Top of Information shown
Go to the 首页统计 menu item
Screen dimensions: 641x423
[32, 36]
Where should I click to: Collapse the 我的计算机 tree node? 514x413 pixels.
Bottom of Information shown
Top of Information shown
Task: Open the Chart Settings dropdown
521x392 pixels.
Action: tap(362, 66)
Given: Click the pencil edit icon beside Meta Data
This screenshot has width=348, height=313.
Bottom of Information shown
● **What you have to do**: From the records above, print only the lines between the one holding "Given: Click the" and the one holding "This screenshot has width=348, height=313.", inclusive, exactly as they stand.

● **Answer space**:
Given: Click the pencil edit icon beside Meta Data
This screenshot has width=348, height=313.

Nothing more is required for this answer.